21 de junio de 2015

La ambición

Las personas que normalmente son etiquetadas como idealistas y soñadoras, esas que no encajan en ciertos sistemas establecidos y por tanto, les gustaría que cambiase o que al menos fuera más armónico. Son personas que están a salvo de muchas ambiciones.

La definición de ambición tal y como aparece en la RAE: Deseo ardiente de conseguir poder, riquezas, dignidades o fama.

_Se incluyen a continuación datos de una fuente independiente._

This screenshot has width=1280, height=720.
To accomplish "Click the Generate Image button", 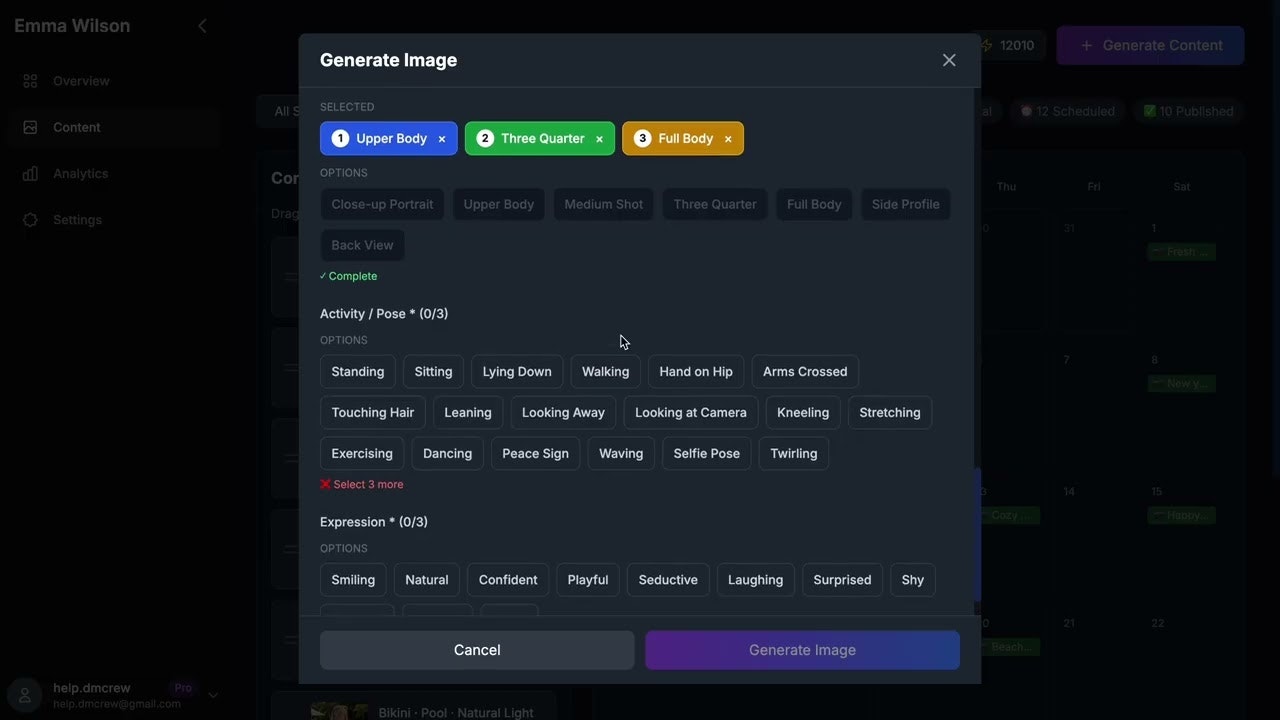I will click(x=801, y=648).
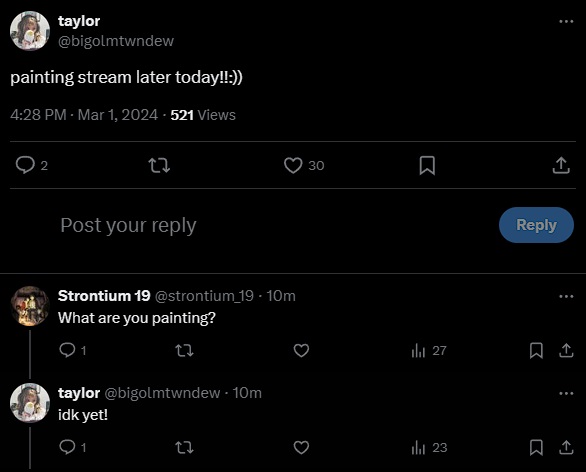The height and width of the screenshot is (472, 586).
Task: Open more options on Strontium 19's reply
Action: tap(566, 297)
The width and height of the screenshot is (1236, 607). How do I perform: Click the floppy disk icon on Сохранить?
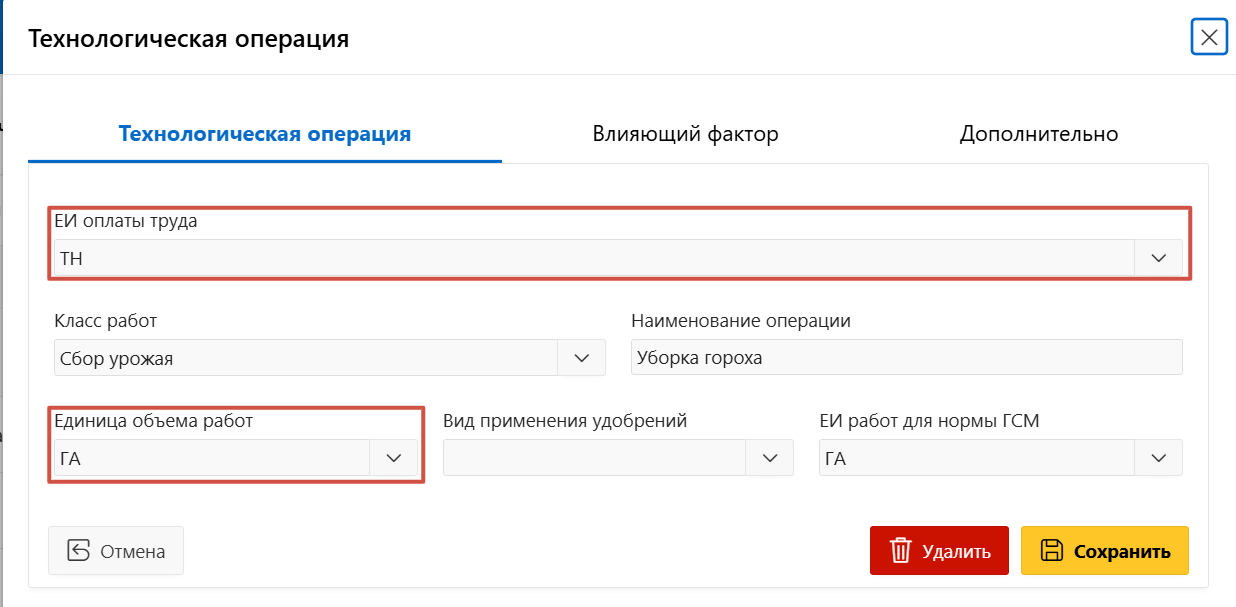(1051, 551)
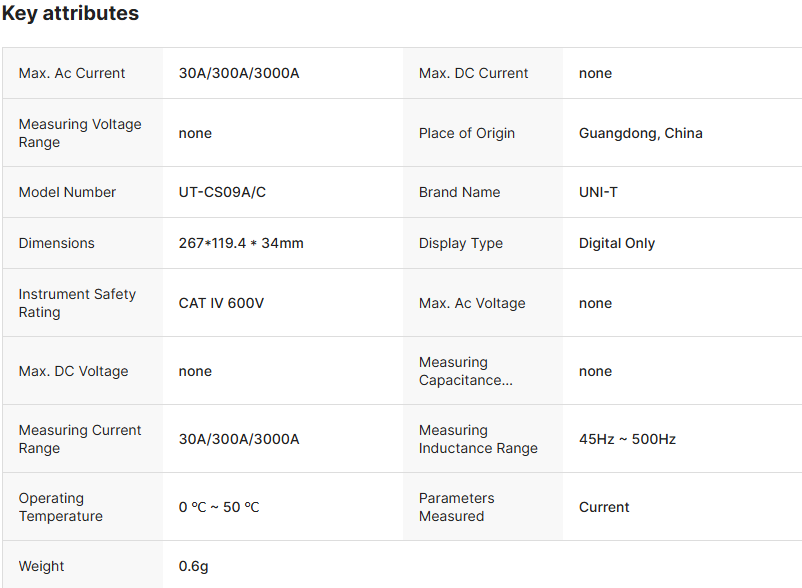The height and width of the screenshot is (588, 802).
Task: Click the Max. Ac Current label
Action: tap(72, 73)
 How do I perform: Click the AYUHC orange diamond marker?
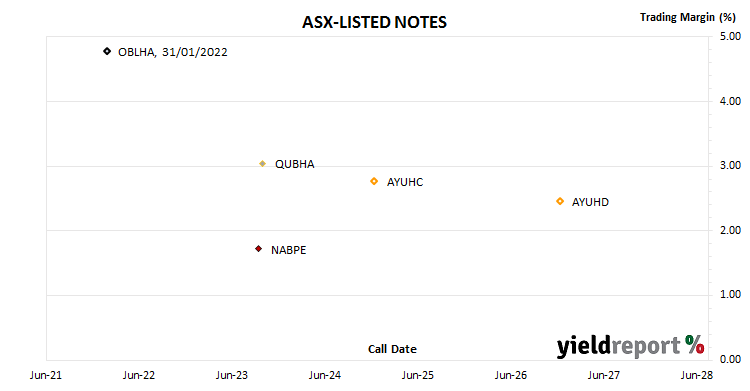[x=374, y=181]
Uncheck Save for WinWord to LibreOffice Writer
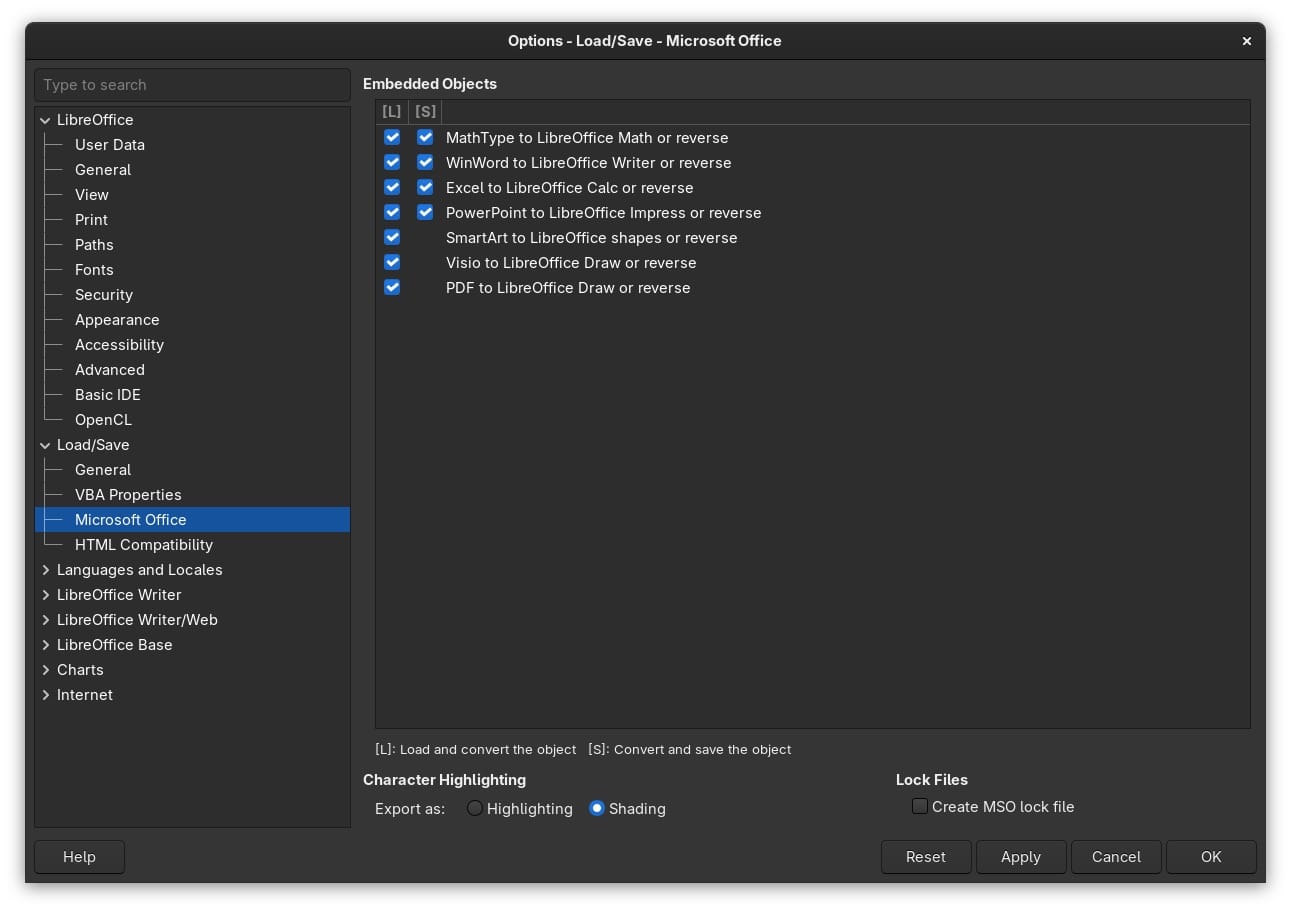 [x=425, y=162]
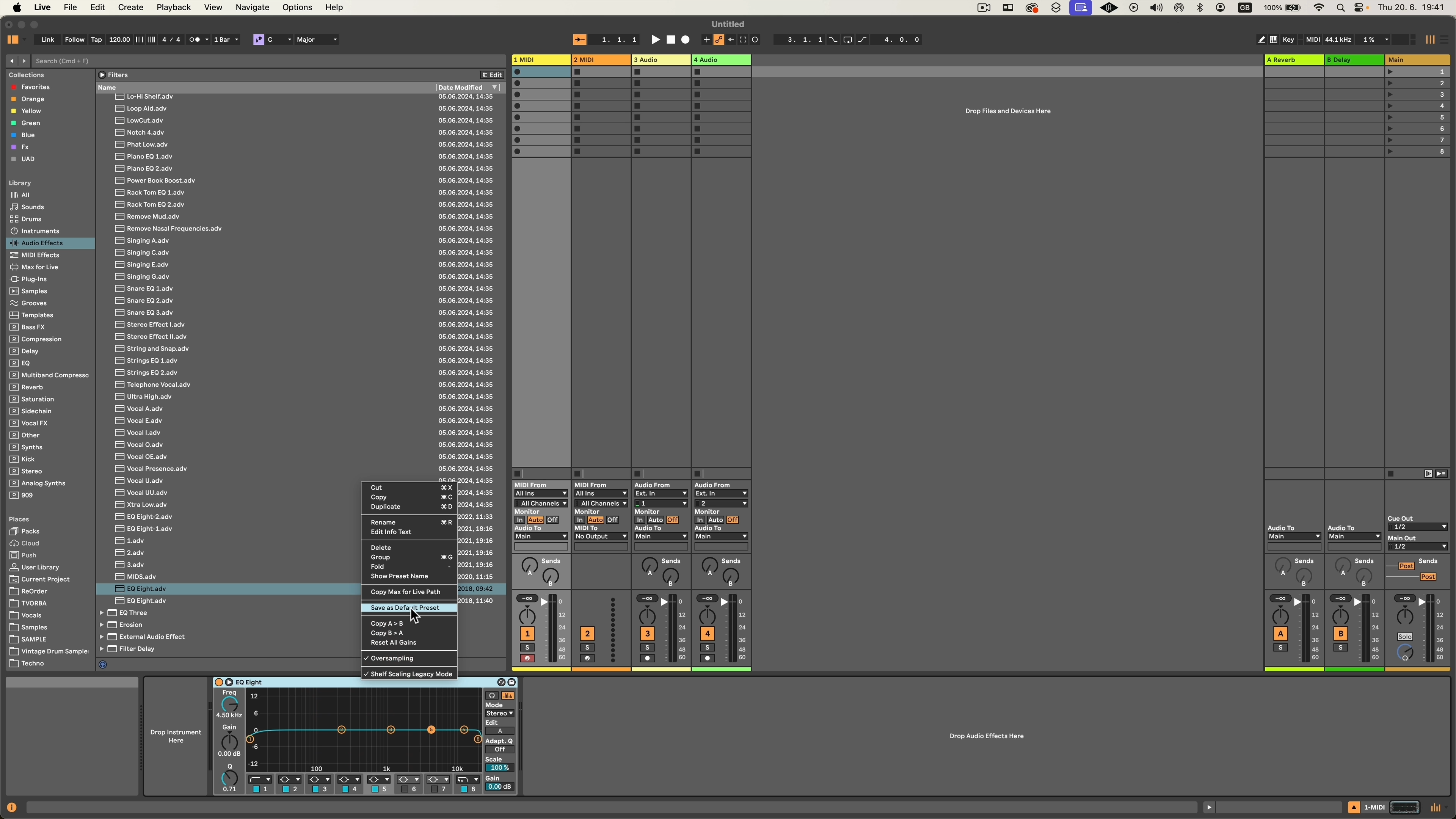Click the Reset All Gains option in context menu
The image size is (1456, 819).
coord(393,642)
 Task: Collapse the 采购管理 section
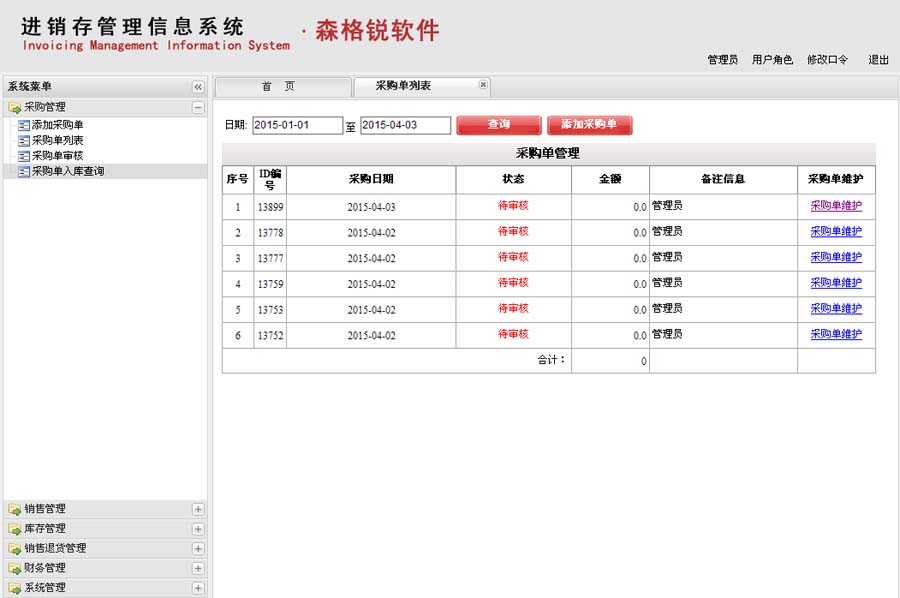click(198, 107)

Os sonará a que está muy establecido en el sistema de nuestra vida cotidiana...
Y precisamente las personas que tienen ese deseo ardiente son las que tachan de idealistas, soñadoras, e incluso de utópicas, a las que "huyen" de esa manía de acumular.

Creo que ser ambicioso no tiene por que ser negativo para uno mismo, pero si se corre el riesgo de que se "acople" el egoísmo... ese que hace que no miremos más allá de nuestro ombligo y que para alcanzar nuestros objetivos, necesitemos someter a algún que otro semejante.
Los que están a salvo de muchas ambiciones se encuentran más cerca del verdadero bienestar, ya que les basta con contemplar un amanecer, o disfrutar observando la lenta caída de las hojas de los árboles, para simple y llanamente, emocionarse.